• TASK INSTRUCTIONS:
In this exercise, each record below is to be written out again exactly.

• PROVIDED MATERIAL:
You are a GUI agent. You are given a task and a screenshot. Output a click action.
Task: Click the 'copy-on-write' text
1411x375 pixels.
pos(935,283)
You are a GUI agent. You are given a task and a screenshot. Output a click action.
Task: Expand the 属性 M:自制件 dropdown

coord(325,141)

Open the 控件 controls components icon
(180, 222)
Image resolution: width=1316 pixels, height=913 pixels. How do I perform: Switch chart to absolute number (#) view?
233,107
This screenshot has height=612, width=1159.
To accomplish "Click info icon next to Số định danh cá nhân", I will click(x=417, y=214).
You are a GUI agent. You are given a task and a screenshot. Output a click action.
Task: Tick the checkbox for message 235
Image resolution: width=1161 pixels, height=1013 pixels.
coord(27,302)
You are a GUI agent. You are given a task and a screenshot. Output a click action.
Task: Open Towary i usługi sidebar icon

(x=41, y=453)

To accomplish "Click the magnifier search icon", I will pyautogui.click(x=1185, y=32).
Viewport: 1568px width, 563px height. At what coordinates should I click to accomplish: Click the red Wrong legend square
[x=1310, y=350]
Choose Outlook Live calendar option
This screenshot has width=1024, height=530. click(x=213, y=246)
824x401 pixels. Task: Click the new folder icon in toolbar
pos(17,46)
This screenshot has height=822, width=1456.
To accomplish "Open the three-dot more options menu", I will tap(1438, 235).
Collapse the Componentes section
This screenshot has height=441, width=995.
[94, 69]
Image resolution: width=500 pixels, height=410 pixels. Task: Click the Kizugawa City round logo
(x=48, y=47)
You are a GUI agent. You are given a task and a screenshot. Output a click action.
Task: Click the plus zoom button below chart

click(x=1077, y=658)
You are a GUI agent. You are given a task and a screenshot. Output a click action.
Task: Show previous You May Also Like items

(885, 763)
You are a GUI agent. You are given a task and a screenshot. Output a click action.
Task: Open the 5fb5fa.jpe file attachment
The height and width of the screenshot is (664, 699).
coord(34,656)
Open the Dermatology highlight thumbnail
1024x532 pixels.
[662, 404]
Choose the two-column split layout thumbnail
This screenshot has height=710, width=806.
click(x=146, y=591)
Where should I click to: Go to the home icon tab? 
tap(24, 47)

• YOUR RESPONSE:
You are a GUI agent. You are given a task and a screenshot. Output a click action.
Task: Click the 'copy-on-write' text
1411x375 pixels.
pos(935,283)
You are a GUI agent. You are given a task and a screenshot. Output a click action.
Task: Expand the 属性 M:自制件 dropdown

coord(325,141)

Open the 控件 controls components icon
(180, 222)
Image resolution: width=1316 pixels, height=913 pixels. How do I perform: Switch chart to absolute number (#) view?
233,107
This screenshot has height=612, width=1159.
To accomplish "Click info icon next to Số định danh cá nhân", I will click(x=417, y=214).
You are a GUI agent. You are given a task and a screenshot. Output a click action.
Task: Tick the checkbox for message 235
Image resolution: width=1161 pixels, height=1013 pixels.
coord(27,302)
You are a GUI agent. You are given a task and a screenshot. Output a click action.
Task: Open Towary i usługi sidebar icon

(x=41, y=453)

To accomplish "Click the magnifier search icon", I will pyautogui.click(x=1185, y=32).
Viewport: 1568px width, 563px height. At what coordinates should I click to accomplish: Click the red Wrong legend square
[x=1310, y=350]
Choose Outlook Live calendar option
This screenshot has width=1024, height=530. click(x=213, y=246)
824x401 pixels. Task: Click the new folder icon in toolbar
pos(17,46)
This screenshot has height=822, width=1456.
To accomplish "Open the three-dot more options menu", I will tap(1438, 235).
Collapse the Componentes section
This screenshot has height=441, width=995.
[94, 69]
Image resolution: width=500 pixels, height=410 pixels. Task: Click the Kizugawa City round logo
(x=48, y=47)
You are a GUI agent. You are given a task and a screenshot. Output a click action.
Task: Click the plus zoom button below chart

click(x=1077, y=658)
You are a GUI agent. You are given a task and a screenshot. Output a click action.
Task: Show previous You May Also Like items

(885, 763)
You are a GUI agent. You are given a task and a screenshot. Output a click action.
Task: Open the 5fb5fa.jpe file attachment
The height and width of the screenshot is (664, 699).
coord(34,656)
Open the Dermatology highlight thumbnail
1024x532 pixels.
[662, 404]
Choose the two-column split layout thumbnail
This screenshot has height=710, width=806.
click(x=146, y=591)
Where should I click to: Go to the home icon tab? 
tap(24, 47)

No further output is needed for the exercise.